*** Opening Records for this task ***
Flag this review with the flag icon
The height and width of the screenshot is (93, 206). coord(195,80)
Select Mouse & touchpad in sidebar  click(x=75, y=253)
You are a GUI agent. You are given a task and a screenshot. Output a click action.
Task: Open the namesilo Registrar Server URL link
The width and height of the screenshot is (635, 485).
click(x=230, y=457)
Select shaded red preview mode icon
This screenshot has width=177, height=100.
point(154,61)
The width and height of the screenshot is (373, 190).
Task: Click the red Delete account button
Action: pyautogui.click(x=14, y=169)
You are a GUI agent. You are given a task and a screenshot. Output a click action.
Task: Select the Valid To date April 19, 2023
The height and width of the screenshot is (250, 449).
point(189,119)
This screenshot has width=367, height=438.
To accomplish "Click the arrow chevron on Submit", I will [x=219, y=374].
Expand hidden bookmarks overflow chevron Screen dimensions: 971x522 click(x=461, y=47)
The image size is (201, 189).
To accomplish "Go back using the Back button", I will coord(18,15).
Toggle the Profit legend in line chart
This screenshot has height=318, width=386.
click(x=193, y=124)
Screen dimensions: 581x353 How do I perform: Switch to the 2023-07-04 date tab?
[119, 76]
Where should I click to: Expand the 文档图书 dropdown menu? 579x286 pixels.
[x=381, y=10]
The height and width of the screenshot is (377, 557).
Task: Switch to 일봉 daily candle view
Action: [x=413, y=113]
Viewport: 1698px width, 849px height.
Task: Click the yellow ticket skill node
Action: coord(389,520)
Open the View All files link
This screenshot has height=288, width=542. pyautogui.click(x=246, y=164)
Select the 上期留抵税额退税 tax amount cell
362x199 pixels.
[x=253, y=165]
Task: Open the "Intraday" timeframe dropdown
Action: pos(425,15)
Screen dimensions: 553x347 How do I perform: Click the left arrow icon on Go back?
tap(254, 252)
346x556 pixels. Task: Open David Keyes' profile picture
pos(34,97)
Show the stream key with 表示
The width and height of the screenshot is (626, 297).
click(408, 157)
*** Closing Records for this task ***
## Your task
Using the data above, print every record exactly as shown.

## Your solution
Flag this review with the flag icon
The height and width of the screenshot is (93, 206). coord(195,80)
Select Mouse & touchpad in sidebar  click(x=75, y=253)
You are a GUI agent. You are given a task and a screenshot. Output a click action.
Task: Open the namesilo Registrar Server URL link
The width and height of the screenshot is (635, 485).
click(x=230, y=457)
Select shaded red preview mode icon
This screenshot has width=177, height=100.
point(154,61)
The width and height of the screenshot is (373, 190).
Task: Click the red Delete account button
Action: pyautogui.click(x=14, y=169)
You are a GUI agent. You are given a task and a screenshot. Output a click action.
Task: Select the Valid To date April 19, 2023
The height and width of the screenshot is (250, 449).
point(189,119)
This screenshot has width=367, height=438.
To accomplish "Click the arrow chevron on Submit", I will [x=219, y=374].
Expand hidden bookmarks overflow chevron Screen dimensions: 971x522 click(x=461, y=47)
The image size is (201, 189).
To accomplish "Go back using the Back button", I will coord(18,15).
Toggle the Profit legend in line chart
This screenshot has height=318, width=386.
click(x=193, y=124)
Screen dimensions: 581x353 How do I perform: Switch to the 2023-07-04 date tab?
[119, 76]
Where should I click to: Expand the 文档图书 dropdown menu? 579x286 pixels.
[x=381, y=10]
The height and width of the screenshot is (377, 557).
Task: Switch to 일봉 daily candle view
Action: [x=413, y=113]
Viewport: 1698px width, 849px height.
Task: Click the yellow ticket skill node
Action: coord(389,520)
Open the View All files link
This screenshot has height=288, width=542. pyautogui.click(x=246, y=164)
Select the 上期留抵税额退税 tax amount cell
362x199 pixels.
[x=253, y=165]
Task: Open the "Intraday" timeframe dropdown
Action: pos(425,15)
Screen dimensions: 553x347 How do I perform: Click the left arrow icon on Go back?
tap(254, 252)
346x556 pixels. Task: Open David Keyes' profile picture
pos(34,97)
Show the stream key with 表示
The width and height of the screenshot is (626, 297).
click(408, 157)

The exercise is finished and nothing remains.